→ Assignment:
Starting at the line where "Instruction: Expand the" occurs, reproduce each line through the end of the entries below exactly. Omit every picture.

START Input records

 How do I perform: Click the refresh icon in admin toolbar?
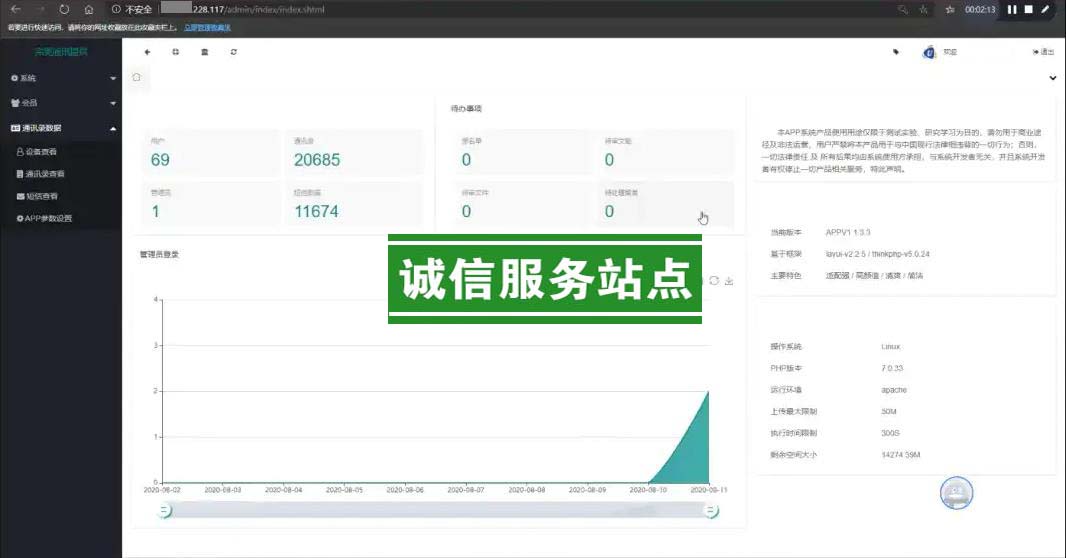(234, 52)
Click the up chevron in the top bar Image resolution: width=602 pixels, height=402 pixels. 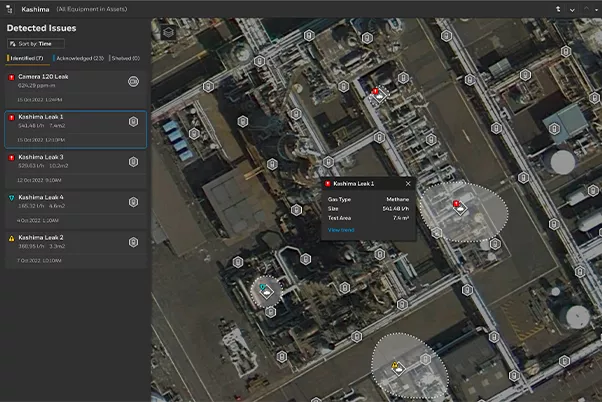(586, 9)
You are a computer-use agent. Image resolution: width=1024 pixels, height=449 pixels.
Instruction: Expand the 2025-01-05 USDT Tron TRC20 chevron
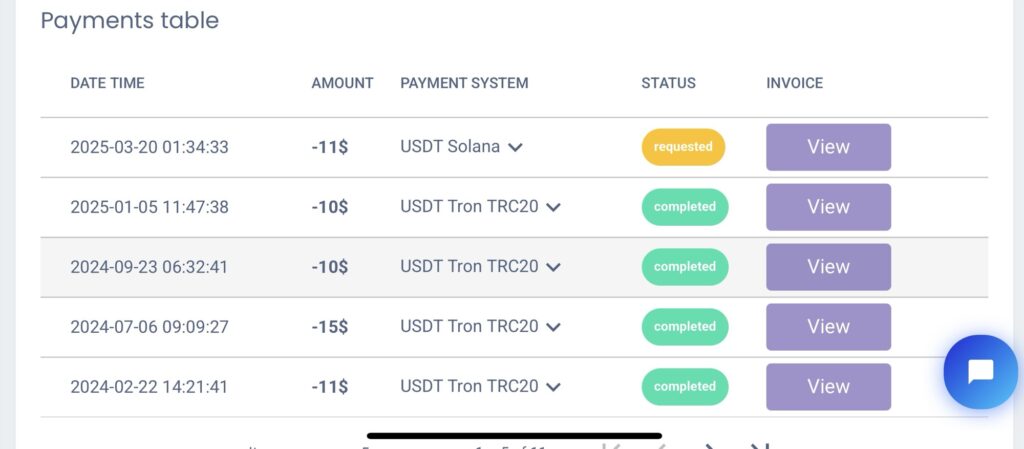553,208
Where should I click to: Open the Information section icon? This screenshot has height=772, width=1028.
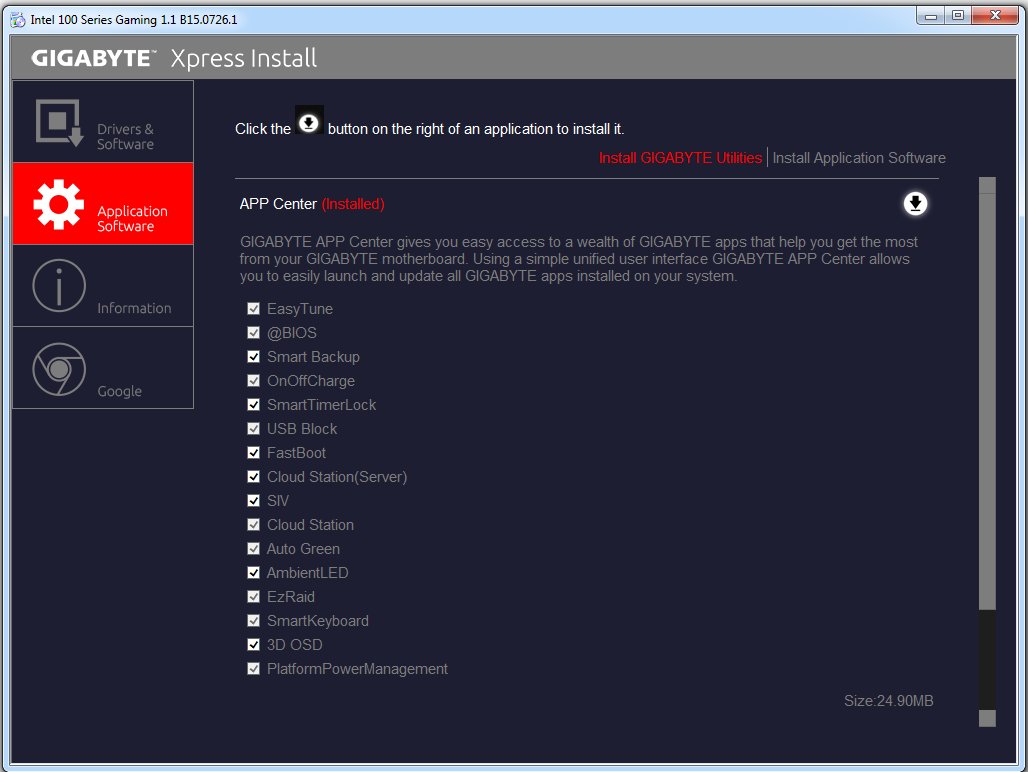(x=59, y=286)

END Input records

→ Task output:
Instruction: Expand the 2025-01-05 USDT Tron TRC20 chevron
553,208
Where should I click to: Open the Information section icon? This screenshot has height=772, width=1028.
(x=59, y=286)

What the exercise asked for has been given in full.